Recorded data
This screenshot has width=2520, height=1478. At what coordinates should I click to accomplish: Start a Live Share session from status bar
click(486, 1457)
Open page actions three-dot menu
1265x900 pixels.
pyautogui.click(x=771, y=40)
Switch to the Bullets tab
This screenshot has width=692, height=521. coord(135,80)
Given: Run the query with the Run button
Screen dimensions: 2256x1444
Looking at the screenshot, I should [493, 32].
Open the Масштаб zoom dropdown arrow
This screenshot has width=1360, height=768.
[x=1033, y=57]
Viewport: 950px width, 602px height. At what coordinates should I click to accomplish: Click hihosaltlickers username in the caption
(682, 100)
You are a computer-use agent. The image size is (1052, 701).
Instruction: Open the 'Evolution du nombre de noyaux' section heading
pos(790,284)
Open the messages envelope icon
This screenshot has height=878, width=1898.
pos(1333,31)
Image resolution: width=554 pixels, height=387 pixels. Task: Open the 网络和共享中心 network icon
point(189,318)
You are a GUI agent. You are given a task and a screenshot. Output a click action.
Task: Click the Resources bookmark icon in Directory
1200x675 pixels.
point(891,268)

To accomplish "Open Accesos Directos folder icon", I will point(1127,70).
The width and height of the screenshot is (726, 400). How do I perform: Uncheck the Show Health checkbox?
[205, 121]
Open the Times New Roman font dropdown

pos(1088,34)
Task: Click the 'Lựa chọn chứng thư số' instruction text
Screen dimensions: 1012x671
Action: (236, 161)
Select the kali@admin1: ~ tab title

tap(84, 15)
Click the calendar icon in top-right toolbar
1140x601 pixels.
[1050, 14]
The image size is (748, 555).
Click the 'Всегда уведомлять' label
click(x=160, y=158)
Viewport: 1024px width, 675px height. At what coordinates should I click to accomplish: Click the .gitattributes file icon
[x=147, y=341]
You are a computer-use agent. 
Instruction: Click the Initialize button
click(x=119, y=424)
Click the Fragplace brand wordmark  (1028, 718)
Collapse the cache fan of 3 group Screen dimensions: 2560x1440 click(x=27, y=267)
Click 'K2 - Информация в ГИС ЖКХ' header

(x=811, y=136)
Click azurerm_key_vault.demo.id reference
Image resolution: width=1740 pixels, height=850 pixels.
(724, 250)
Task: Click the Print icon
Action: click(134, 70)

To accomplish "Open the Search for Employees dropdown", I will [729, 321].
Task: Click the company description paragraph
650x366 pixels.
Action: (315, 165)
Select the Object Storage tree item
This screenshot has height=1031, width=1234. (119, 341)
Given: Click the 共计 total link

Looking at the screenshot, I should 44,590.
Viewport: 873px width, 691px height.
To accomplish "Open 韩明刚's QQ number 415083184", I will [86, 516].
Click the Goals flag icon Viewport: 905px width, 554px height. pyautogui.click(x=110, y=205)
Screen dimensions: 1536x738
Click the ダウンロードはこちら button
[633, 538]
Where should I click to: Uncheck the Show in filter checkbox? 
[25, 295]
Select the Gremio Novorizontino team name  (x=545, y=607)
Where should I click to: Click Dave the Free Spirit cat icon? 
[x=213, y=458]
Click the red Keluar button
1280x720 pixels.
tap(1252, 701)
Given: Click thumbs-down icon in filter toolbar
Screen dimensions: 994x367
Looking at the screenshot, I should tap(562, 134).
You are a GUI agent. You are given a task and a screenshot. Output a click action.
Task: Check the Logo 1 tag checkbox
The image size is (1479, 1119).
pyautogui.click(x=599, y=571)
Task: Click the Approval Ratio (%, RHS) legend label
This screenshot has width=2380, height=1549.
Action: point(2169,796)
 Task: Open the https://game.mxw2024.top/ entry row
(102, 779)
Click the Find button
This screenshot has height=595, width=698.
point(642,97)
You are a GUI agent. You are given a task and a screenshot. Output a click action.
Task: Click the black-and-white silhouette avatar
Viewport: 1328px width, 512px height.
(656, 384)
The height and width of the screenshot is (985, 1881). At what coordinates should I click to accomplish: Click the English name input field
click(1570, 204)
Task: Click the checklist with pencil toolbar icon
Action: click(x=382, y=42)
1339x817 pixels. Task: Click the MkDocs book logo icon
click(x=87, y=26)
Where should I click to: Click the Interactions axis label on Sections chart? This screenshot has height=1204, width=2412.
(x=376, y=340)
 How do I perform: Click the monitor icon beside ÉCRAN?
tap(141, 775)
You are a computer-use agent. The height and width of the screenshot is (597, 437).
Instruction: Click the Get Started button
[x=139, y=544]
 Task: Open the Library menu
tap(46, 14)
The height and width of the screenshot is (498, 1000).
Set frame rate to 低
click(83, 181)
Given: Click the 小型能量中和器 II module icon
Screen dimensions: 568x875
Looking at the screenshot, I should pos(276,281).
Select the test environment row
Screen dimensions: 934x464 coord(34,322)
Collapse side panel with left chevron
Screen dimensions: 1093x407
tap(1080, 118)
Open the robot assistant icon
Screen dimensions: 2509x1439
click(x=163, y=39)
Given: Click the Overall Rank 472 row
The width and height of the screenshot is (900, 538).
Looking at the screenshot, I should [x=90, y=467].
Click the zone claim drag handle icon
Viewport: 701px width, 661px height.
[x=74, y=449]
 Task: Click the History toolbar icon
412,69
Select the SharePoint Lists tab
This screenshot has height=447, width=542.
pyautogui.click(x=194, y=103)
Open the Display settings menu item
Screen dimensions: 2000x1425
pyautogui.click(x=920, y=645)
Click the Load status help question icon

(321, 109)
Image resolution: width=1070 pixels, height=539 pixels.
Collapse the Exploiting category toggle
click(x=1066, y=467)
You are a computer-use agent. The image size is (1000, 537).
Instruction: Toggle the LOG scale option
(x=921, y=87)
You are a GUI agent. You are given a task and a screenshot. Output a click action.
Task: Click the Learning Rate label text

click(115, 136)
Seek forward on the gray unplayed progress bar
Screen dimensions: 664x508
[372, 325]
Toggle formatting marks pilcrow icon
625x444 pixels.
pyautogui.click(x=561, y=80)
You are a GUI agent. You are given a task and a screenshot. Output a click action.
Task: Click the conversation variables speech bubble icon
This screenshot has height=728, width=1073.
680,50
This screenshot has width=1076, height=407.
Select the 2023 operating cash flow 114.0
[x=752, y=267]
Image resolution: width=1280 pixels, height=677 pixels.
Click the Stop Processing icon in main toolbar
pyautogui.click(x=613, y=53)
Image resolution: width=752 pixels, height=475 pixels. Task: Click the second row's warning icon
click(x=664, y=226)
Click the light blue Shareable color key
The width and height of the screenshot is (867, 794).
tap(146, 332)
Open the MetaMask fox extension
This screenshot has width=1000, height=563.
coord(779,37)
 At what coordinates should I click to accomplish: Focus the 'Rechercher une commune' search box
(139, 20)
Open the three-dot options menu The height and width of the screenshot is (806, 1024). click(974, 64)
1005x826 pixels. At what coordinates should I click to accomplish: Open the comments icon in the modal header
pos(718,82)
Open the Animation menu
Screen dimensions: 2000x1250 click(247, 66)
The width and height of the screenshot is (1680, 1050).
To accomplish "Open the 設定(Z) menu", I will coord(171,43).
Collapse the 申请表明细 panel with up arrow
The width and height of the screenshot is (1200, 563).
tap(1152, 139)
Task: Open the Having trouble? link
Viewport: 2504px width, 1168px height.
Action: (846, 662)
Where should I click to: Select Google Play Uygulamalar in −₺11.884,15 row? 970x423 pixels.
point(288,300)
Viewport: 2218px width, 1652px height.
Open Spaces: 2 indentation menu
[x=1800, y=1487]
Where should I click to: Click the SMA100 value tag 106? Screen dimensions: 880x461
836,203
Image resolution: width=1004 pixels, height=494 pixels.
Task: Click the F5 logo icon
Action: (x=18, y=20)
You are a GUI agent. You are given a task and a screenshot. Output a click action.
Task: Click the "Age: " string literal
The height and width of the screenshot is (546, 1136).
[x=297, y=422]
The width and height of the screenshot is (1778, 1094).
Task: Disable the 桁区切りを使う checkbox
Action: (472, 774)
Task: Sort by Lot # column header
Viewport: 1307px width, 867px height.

## The request
Put everything from the start of the rows down to the line containing "point(189,318)" into a Markdown table with the columns Line No. and Text, omitting any blank lines.

## Answer for the task
| Line No. | Text |
|---|---|
| 1 | This screenshot has width=2520, height=1478. At what coordinates should I click to accomplish: Start a Live Share session from status bar |
| 2 | click(486, 1457) |
| 3 | Open page actions three-dot menu |
| 4 | 1265x900 pixels. |
| 5 | pyautogui.click(x=771, y=40) |
| 6 | Switch to the Bullets tab |
| 7 | This screenshot has width=692, height=521. coord(135,80) |
| 8 | Given: Run the query with the Run button |
| 9 | Screen dimensions: 2256x1444 |
| 10 | Looking at the screenshot, I should [493, 32]. |
| 11 | Open the Масштаб zoom dropdown arrow |
| 12 | This screenshot has width=1360, height=768. |
| 13 | [x=1033, y=57] |
| 14 | Viewport: 950px width, 602px height. At what coordinates should I click to accomplish: Click hihosaltlickers username in the caption |
| 15 | (682, 100) |
| 16 | You are a computer-use agent. The image size is (1052, 701). |
| 17 | Instruction: Open the 'Evolution du nombre de noyaux' section heading |
| 18 | pos(790,284) |
| 19 | Open the messages envelope icon |
| 20 | This screenshot has height=878, width=1898. |
| 21 | pos(1333,31) |
| 22 | Image resolution: width=554 pixels, height=387 pixels. Task: Open the 网络和共享中心 network icon |
| 23 | point(189,318) |